How to Play Well with AI Agents and the Business of Large Model Plugins?

Original: Dear Data

(1)

If we say that developing applications for large models is like gold mining,

then the frameworks, tools, and platforms that accelerate application development are the “shovels for mining gold.”

Where there are gold miners, there will always be shovel manufacturers.

Opportunities will definitely be seized by leading vendors.

And open-source products always take the lead.

LangChain is an open-source framework for large model applications.

In March 2023, LangChain integrated with systems such as Amazon Cloud, Google Cloud, and Microsoft Azure.

Of course, the difficulty of developing large model applications depends on the developer’s level.

Some developers sigh: “LangChain is truly delightful.”

While some novice developers complain: “I struggled with LangChain for several hours just to use its two functions.”

LangChain can enhance the efficiency of developing applications for large language models,

providing tools and modules for building applications.

For example, suppose there is a mobile APP called “Green or Not.”

When enhancing the “Green or Not” APP with a large model,

LangChain would participate in a Pipeline (the process of executing tasks):

First, the “Green or Not” APP sends the question to the large model.

Second, the large model understands and answers the question.

Third, the answer from the large model is sent back to the “Green or Not” APP.

In this Pipeline, aside from the work of the large model, the remaining tasks can be handled by LangChain.

LangChain is a software framework that facilitates the development of various native applications for large models.

Those who have played with large models know that the out-of-the-box approach is to input questions in that window.

Only being able to ask and answer one question at a time is too limiting.

People quickly began to think about how to turn the large model into a super component and combine it with other elements to play.

However, sometimes there can be minor troubles.

Deploying in large enterprises can be even more troublesome, involving many APIs and other issues (authentication, traffic control, permission verification).

This is when large model plugins are needed.

Let me give another example:

An AI Agent powered by a large model consists of three parts.

First, signal collection,

Second, processing end,

Third, execution end.

First, let’s talk about where the large model is.

The large model is part of the second processing end.

At this point, the large model is part of the Agent, while the engineering connection work exists in the first and third parts. This work can be automated and delegated to the large model plugin.

In other words, the needs that combine signal collection and execution can all be delegated to the large model plugin.

Aside from the large model doing its job well, the remaining tasks are handled by the large model plugin.

The plugin receives external requests, the large language model generates answers, the plugin converts the answers into responses, and returns the responses to the API. API is a means of interaction between software systems.
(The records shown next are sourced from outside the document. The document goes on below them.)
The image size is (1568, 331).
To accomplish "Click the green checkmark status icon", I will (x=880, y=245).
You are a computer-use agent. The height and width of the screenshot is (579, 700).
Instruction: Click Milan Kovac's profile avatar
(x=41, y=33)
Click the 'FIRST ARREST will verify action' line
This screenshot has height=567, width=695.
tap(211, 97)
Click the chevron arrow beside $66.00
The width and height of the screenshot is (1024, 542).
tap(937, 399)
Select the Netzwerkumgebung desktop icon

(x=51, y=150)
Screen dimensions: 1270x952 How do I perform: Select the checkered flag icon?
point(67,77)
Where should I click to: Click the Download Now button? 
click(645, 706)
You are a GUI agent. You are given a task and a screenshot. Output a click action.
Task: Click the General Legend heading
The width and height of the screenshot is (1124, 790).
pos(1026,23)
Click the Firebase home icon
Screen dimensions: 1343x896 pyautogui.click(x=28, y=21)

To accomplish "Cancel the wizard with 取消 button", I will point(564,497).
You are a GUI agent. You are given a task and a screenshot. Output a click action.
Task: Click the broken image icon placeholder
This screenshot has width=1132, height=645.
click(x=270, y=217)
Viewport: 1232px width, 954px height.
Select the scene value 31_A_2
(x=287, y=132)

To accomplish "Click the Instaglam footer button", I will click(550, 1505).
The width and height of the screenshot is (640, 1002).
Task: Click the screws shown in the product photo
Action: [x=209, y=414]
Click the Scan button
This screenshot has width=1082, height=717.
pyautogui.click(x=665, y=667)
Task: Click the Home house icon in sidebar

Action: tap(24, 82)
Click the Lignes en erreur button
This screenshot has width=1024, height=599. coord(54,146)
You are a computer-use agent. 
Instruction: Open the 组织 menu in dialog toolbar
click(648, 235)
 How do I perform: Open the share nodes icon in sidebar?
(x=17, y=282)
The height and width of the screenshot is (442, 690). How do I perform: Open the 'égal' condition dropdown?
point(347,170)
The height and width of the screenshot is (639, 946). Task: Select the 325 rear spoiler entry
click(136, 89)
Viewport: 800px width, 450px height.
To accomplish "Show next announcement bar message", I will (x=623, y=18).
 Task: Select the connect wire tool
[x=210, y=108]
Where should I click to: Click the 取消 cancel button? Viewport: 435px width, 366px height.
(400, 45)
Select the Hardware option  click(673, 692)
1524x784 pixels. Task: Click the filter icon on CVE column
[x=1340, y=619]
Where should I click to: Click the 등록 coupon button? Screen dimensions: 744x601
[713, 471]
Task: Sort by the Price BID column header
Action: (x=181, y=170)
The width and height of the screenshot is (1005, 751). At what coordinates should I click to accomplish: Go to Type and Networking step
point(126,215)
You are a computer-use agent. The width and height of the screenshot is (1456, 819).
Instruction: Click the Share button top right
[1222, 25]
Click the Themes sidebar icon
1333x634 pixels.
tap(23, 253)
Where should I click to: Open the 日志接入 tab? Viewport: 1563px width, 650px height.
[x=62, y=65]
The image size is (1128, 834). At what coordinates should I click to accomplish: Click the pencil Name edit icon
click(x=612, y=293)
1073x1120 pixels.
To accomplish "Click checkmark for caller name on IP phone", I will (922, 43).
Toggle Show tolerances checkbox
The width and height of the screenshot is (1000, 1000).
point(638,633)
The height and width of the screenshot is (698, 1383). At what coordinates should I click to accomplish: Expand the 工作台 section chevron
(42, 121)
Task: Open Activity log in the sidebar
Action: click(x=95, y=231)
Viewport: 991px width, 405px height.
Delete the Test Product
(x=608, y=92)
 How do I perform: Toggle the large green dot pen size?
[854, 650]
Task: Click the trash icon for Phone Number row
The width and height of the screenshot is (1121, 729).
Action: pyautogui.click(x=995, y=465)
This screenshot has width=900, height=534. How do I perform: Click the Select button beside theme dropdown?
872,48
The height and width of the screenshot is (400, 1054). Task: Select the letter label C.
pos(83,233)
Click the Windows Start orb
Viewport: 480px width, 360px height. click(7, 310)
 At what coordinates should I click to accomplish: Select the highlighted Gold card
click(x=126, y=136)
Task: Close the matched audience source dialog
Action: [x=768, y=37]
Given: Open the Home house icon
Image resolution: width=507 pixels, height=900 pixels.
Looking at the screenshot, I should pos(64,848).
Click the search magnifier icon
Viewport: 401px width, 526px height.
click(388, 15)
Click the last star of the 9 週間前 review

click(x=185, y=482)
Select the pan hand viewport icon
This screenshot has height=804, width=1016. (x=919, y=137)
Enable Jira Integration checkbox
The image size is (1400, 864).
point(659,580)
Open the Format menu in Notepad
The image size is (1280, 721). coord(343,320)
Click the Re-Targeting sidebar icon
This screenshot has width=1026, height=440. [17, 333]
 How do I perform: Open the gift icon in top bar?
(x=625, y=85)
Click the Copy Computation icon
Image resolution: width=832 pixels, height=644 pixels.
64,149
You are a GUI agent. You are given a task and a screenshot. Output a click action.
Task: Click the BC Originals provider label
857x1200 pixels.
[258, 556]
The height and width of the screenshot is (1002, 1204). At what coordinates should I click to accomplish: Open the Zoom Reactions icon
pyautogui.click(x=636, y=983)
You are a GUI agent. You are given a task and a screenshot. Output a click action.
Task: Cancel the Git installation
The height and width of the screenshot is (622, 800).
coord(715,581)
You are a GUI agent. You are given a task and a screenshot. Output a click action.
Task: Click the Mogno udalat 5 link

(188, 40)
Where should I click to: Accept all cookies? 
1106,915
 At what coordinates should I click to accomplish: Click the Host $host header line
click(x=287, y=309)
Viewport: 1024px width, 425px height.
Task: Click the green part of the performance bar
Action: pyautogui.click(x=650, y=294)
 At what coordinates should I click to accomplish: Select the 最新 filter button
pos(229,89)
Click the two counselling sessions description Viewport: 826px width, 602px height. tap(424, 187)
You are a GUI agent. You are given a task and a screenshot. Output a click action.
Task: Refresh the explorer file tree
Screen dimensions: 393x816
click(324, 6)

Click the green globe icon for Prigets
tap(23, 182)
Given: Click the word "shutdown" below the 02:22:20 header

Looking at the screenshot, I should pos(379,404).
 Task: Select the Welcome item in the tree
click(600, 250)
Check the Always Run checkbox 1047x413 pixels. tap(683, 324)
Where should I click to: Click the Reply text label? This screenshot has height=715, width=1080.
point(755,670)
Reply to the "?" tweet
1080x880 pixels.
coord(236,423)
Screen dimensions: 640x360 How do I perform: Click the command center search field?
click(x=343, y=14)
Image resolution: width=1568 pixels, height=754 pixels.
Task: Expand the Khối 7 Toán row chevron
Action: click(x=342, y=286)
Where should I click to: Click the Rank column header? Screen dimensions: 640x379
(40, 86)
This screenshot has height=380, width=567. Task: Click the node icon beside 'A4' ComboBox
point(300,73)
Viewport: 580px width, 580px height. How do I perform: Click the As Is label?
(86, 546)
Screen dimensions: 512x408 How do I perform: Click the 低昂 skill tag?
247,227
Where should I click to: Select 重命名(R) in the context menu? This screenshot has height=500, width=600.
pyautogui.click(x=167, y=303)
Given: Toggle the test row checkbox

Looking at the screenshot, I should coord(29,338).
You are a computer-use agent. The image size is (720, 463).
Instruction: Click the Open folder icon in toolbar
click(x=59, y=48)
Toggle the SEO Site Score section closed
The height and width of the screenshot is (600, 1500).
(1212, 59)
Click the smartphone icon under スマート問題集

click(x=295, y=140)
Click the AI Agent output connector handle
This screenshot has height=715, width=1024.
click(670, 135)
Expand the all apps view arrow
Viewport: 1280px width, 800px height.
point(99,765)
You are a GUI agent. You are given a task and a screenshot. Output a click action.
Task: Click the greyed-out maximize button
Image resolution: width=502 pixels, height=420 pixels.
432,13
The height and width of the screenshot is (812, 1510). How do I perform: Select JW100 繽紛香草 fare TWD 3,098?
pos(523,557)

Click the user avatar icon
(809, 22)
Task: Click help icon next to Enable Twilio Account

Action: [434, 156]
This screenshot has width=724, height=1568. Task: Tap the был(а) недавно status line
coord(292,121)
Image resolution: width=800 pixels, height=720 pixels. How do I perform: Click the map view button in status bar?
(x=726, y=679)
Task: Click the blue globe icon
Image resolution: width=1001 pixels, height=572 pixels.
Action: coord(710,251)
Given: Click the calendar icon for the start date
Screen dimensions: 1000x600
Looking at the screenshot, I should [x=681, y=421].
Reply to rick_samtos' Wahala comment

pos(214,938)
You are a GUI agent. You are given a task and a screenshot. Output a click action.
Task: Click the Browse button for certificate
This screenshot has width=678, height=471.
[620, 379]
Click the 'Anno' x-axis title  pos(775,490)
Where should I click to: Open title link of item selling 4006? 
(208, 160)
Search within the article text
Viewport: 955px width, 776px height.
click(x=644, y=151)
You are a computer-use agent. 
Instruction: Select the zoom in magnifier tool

API defines how software systems call each other and provides a standard interface, automatically generating an API for the large language model service.

This example of an AI Agent at work is not complex; the plugin certainly acts as a convenient tool.

The conclusion is that to realize rich functionalities, large models must call on “plugins.”

Plugins are a broad concept, with many types and usage methods.

Plugins can be tools that automatically call APIs,

or they can be a RAG framework that only implements a Q&A function.

Video is a simple way to play with RAG~

AI Agents themselves can be plugins, and AI Agents can also call another AI Agent as a plugin.

In cases with multiple AI Agents, one AI Agent acts as a plugin for other AI Agents.

Teacher Tan quickly says, no Russian nesting doll jokes, please.

Thus, the business volume of large model “plugins” can be quite considerable.

(2)

So, what are the differences between early AI Agents and AI Agents powered by large models?

In the early days of reinforcement learning, there were many examples of Agents:

In robot games, Agents are the robots themselves.

Agent‘s goal: win the game.

Agent‘s state: the current state of the game.

Agent‘s action: the next operation in the game.

Actions can be moving left, moving right, or jumping.

First, the Agent perceives the state of the environment, such as the robot’s current position.

Next, based on the perceived state, the Agent (robot) uses a policy function to select an action.

The policy function is a mapping from state to action,

which can be deterministic or probabilistic.

Then, the Agent executes the selected action, changing the state of the environment.

Finally, the Agent receives rewards from the environment.

In the game, robots either score zero for dying or score points for winning.

Early AI Agents could only perceive limited environmental information and could only automate a limited number of predefined responses,

their adaptability was not opened up.

In this context, Teacher Tan summarizes: at that time, AI Agents had a limited perspective.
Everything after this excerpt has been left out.